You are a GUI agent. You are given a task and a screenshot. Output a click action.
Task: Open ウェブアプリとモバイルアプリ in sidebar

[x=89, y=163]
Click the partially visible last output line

--

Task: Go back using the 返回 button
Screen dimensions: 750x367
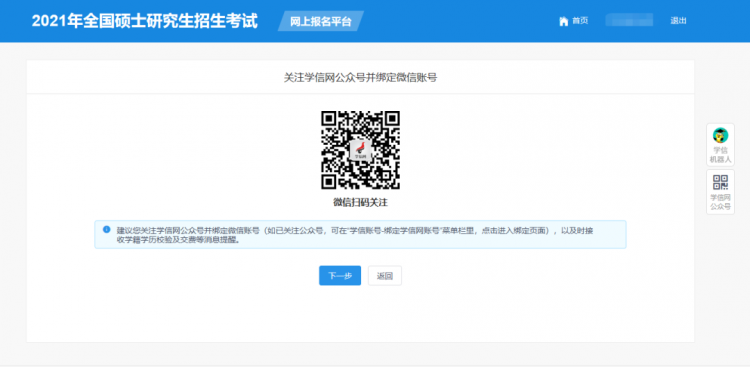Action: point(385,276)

Your assignment:
An exact copy of the lines above, from the one containing "You are a GUI" down to the one containing "Click the partially visible last output line" and including both, is the whole answer; retype it and nothing else.

The completed task:
You are a GUI agent. You are given a task and a screenshot. Output a click action.
Task: Open ウェブアプリとモバイルアプリ in sidebar

[x=89, y=163]
Click the partially visible last output line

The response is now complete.